Required work:
1 – In the UNISON social care briefing, transcribe the stretch from "Introduction" through "protect care services.".
2 – According to the UNISON social care briefing, what figure does Age UK now estimate for the social care funding gap?

Document passage:

Thursday, 7 April 2011

A UNISON briefing note during elections for Social Care by Helga and Allison


Local Government


UNISON LOCAL ELECTION BRIEFING: SOCIAL CARE


Introduction

Social care budgets are being drastically reduced, despite growing need. The 2006 Wanless report identified a £6.6 billion funding gap between now and 2026. With budget cuts in 2011 – 2014, Age UK estimates that this figure is now more likely to be £8.8 billion. An ageing population and growing numbers of people with learning disabilities mean that spending needs to rise at 4% above inflation just to keep pace with demand. As well as local authorities passing on the government grant cut to social care services, there has been little evidence that the additional £2bn that the government provided to help plug the funding gap has been ring fenced to protect care services.

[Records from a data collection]

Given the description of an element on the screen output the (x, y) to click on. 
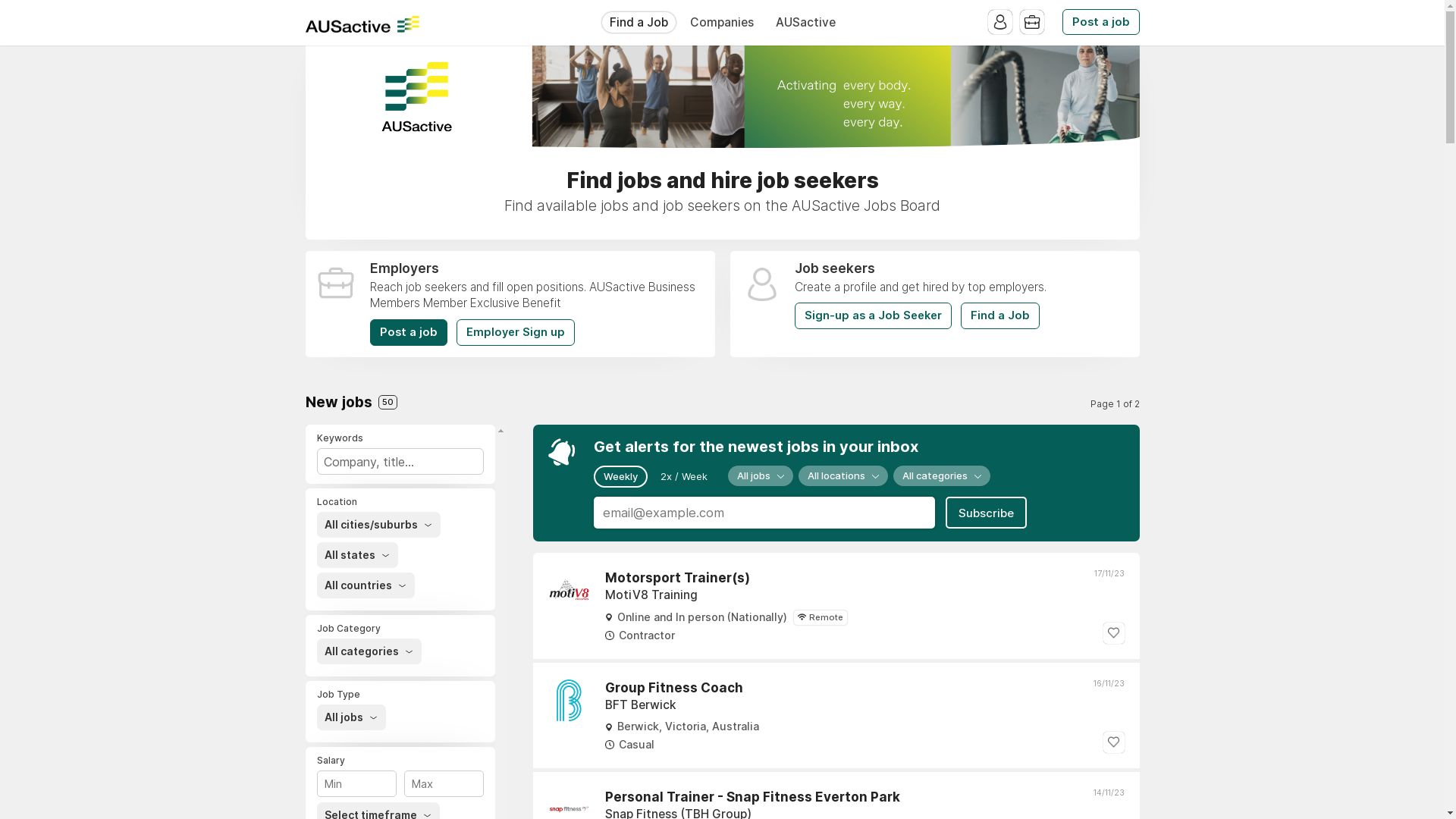
AUSactive Element type: hover (361, 24)
Find a Job Element type: text (638, 22)
Post a job Element type: text (408, 332)
Employer Sign up Element type: text (515, 332)
Post a job Element type: text (1100, 22)
AUSactive Element type: text (804, 22)
Find a Job Element type: text (999, 315)
Companies Element type: text (721, 22)
Save job Element type: text (1112, 742)
Sign-up as a Job Seeker Element type: text (872, 315)
Save job Element type: text (1112, 632)
Subscribe Element type: text (985, 512)
Given the description of an element on the screen output the (x, y) to click on. 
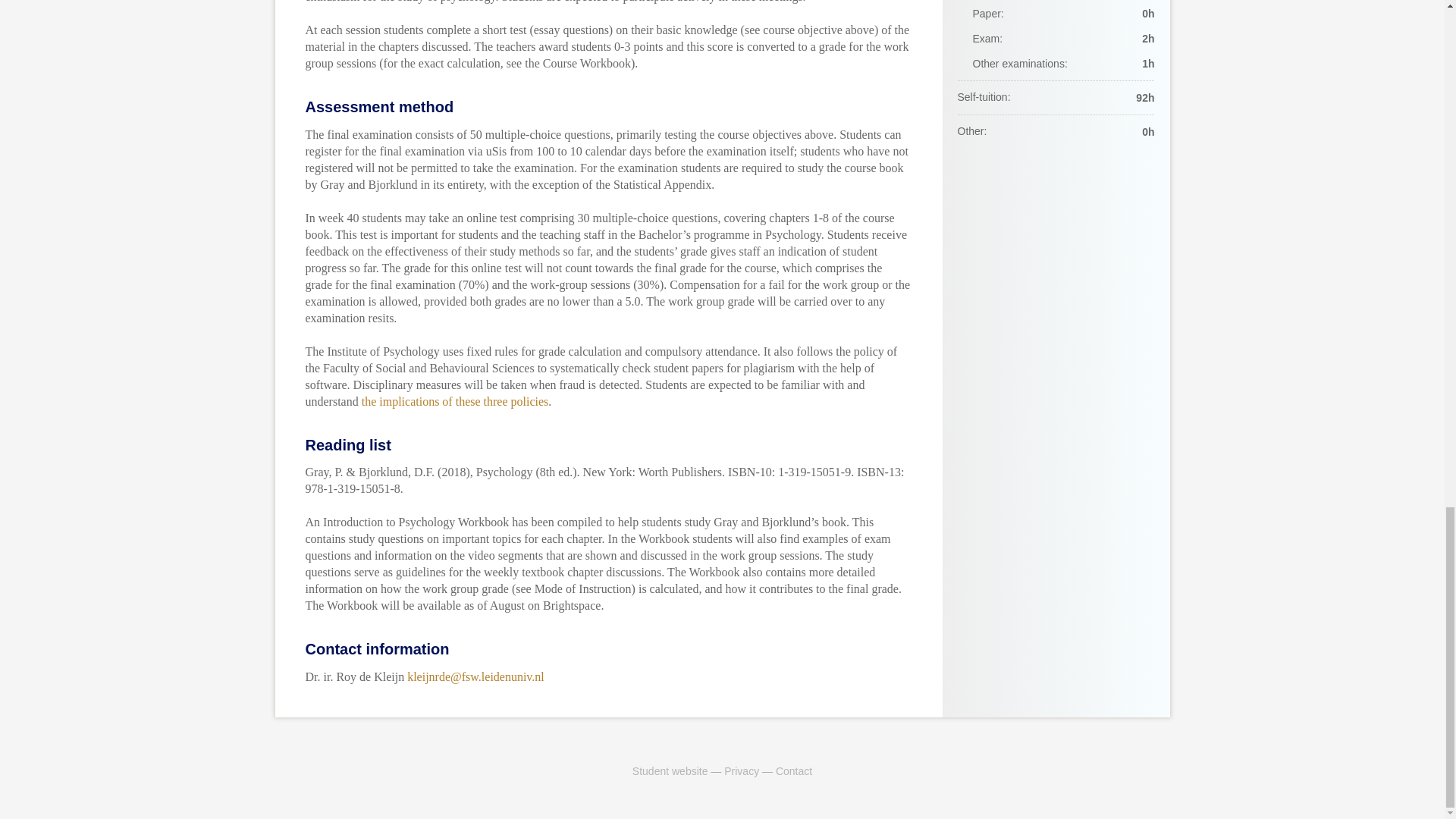
the implications of these three policies (454, 400)
Privacy (740, 770)
Contact (794, 770)
Student website (669, 770)
Given the description of an element on the screen output the (x, y) to click on. 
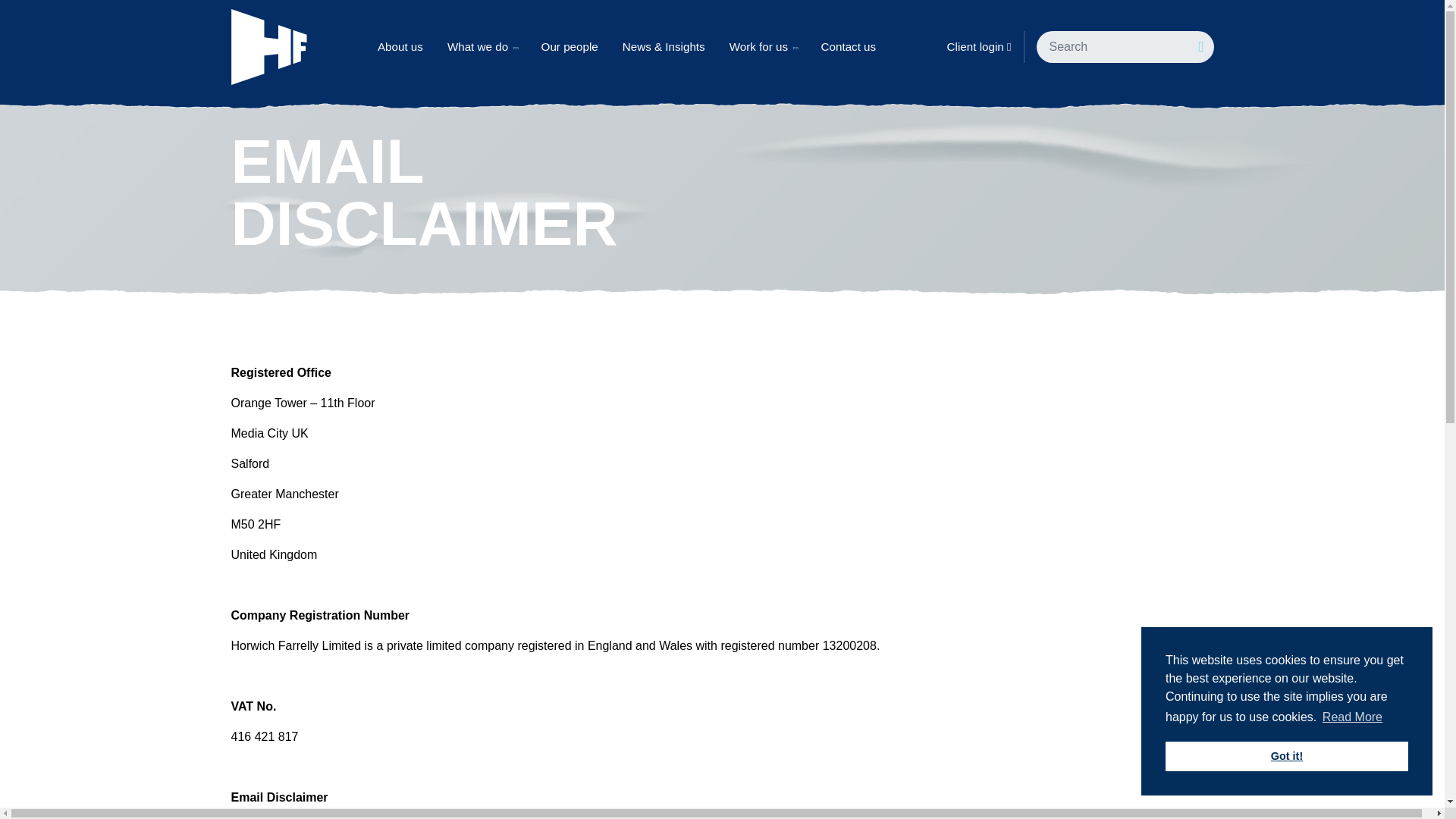
Our people (569, 47)
Got it! (1286, 757)
What we do (481, 47)
About us (400, 47)
Read More (1353, 716)
Given the description of an element on the screen output the (x, y) to click on. 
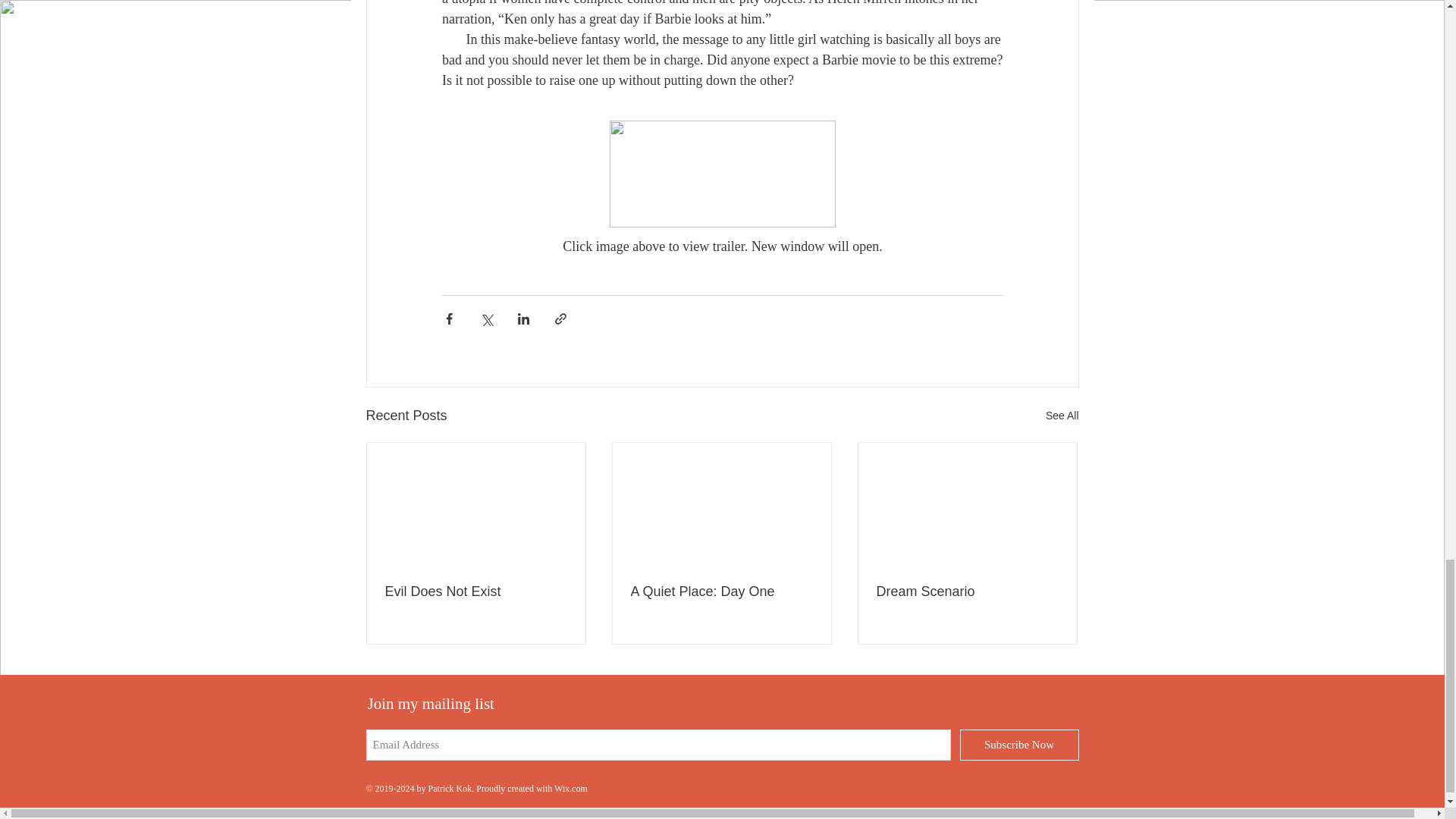
Evil Does Not Exist (476, 591)
A Quiet Place: Day One (721, 591)
Wix.com (571, 787)
Subscribe Now (1018, 744)
Dream Scenario (967, 591)
See All (1061, 415)
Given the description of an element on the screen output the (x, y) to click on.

Solutions in order:
1 –
Introduction

Social care budgets are being drastically reduced, despite growing need. The 2006 Wanless report identified a £6.6 billion funding gap between now and 2026. With budget cuts in 2011 – 2014, Age UK estimates that this figure is now more likely to be £8.8 billion. An ageing population and growing numbers of people with learning disabilities mean that spending needs to rise at 4% above inflation just to keep pace with demand. As well as local authorities passing on the government grant cut to social care services, there has been little evidence that the additional £2bn that the government provided to help plug the funding gap has been ring fenced to protect care services.

2 – £8.8 billion.